Work instructions:
Rewrite all of the material below, changing every "Given:" to "Objective:" and keeping everything else the same.

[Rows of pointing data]
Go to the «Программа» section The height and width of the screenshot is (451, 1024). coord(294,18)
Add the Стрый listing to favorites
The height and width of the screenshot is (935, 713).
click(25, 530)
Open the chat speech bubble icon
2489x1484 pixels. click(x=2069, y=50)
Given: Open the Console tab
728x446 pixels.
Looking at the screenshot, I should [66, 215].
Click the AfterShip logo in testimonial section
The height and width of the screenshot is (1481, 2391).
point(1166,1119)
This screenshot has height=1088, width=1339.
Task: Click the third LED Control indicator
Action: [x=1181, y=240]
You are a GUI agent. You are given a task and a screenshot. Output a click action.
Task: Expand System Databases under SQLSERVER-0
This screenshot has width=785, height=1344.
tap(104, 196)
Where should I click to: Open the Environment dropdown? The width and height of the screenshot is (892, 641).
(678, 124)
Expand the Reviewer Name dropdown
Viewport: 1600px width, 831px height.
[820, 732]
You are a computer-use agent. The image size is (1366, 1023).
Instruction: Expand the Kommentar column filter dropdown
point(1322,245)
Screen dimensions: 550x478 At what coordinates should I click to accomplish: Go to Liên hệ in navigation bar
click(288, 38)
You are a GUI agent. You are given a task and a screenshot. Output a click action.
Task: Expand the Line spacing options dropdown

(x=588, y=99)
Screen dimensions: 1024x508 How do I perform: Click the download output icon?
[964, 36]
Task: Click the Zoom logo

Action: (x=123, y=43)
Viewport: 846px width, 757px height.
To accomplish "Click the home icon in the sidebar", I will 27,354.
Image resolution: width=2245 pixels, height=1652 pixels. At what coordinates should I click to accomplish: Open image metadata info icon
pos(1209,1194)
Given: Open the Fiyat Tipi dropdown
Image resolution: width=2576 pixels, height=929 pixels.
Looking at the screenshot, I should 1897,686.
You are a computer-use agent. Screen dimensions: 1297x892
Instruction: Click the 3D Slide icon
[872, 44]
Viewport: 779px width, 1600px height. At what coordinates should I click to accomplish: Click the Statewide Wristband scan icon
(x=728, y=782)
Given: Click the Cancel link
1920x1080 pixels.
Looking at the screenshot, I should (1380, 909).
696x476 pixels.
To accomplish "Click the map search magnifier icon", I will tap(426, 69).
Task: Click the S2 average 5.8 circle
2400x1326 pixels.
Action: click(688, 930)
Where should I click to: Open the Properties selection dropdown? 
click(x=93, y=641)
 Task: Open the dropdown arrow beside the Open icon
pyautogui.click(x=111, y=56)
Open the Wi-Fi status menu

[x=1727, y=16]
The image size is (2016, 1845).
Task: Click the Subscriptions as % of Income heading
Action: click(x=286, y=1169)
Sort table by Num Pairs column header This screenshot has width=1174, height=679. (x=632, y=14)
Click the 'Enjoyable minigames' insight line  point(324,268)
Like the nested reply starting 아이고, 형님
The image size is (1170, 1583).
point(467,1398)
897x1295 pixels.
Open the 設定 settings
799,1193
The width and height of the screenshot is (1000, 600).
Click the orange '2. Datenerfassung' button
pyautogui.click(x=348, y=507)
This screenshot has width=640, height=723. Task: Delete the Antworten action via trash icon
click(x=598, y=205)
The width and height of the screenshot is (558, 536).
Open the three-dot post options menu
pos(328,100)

Output for this exercise:
Go to the «Программа» section The height and width of the screenshot is (451, 1024). coord(294,18)
Add the Стрый listing to favorites
The height and width of the screenshot is (935, 713).
click(25, 530)
Open the chat speech bubble icon
2489x1484 pixels. click(x=2069, y=50)
Objective: Open the Console tab
728x446 pixels.
Looking at the screenshot, I should [66, 215].
Click the AfterShip logo in testimonial section
The height and width of the screenshot is (1481, 2391).
point(1166,1119)
This screenshot has height=1088, width=1339.
Task: Click the third LED Control indicator
Action: [x=1181, y=240]
You are a GUI agent. You are given a task and a screenshot. Output a click action.
Task: Expand System Databases under SQLSERVER-0
This screenshot has width=785, height=1344.
tap(104, 196)
Where should I click to: Open the Environment dropdown? The width and height of the screenshot is (892, 641).
(678, 124)
Expand the Reviewer Name dropdown
Viewport: 1600px width, 831px height.
[820, 732]
You are a computer-use agent. The image size is (1366, 1023).
Instruction: Expand the Kommentar column filter dropdown
point(1322,245)
Screen dimensions: 550x478 At what coordinates should I click to accomplish: Go to Liên hệ in navigation bar
click(288, 38)
You are a GUI agent. You are given a task and a screenshot. Output a click action.
Task: Expand the Line spacing options dropdown

(x=588, y=99)
Screen dimensions: 1024x508 How do I perform: Click the download output icon?
[964, 36]
Task: Click the Zoom logo

Action: (x=123, y=43)
Viewport: 846px width, 757px height.
To accomplish "Click the home icon in the sidebar", I will 27,354.
Image resolution: width=2245 pixels, height=1652 pixels. At what coordinates should I click to accomplish: Open image metadata info icon
pos(1209,1194)
Objective: Open the Fiyat Tipi dropdown
Image resolution: width=2576 pixels, height=929 pixels.
Looking at the screenshot, I should 1897,686.
You are a computer-use agent. Screen dimensions: 1297x892
Instruction: Click the 3D Slide icon
[872, 44]
Viewport: 779px width, 1600px height. At what coordinates should I click to accomplish: Click the Statewide Wristband scan icon
(x=728, y=782)
Objective: Click the Cancel link
1920x1080 pixels.
Looking at the screenshot, I should (1380, 909).
696x476 pixels.
To accomplish "Click the map search magnifier icon", I will tap(426, 69).
Task: Click the S2 average 5.8 circle
2400x1326 pixels.
Action: click(688, 930)
Where should I click to: Open the Properties selection dropdown? 
click(x=93, y=641)
 Task: Open the dropdown arrow beside the Open icon
pyautogui.click(x=111, y=56)
Open the Wi-Fi status menu

[x=1727, y=16]
The image size is (2016, 1845).
Task: Click the Subscriptions as % of Income heading
Action: click(x=286, y=1169)
Sort table by Num Pairs column header This screenshot has width=1174, height=679. (x=632, y=14)
Click the 'Enjoyable minigames' insight line  point(324,268)
Like the nested reply starting 아이고, 형님
The image size is (1170, 1583).
point(467,1398)
897x1295 pixels.
Open the 設定 settings
799,1193
The width and height of the screenshot is (1000, 600).
Click the orange '2. Datenerfassung' button
pyautogui.click(x=348, y=507)
This screenshot has width=640, height=723. Task: Delete the Antworten action via trash icon
click(x=598, y=205)
The width and height of the screenshot is (558, 536).
Open the three-dot post options menu
pos(328,100)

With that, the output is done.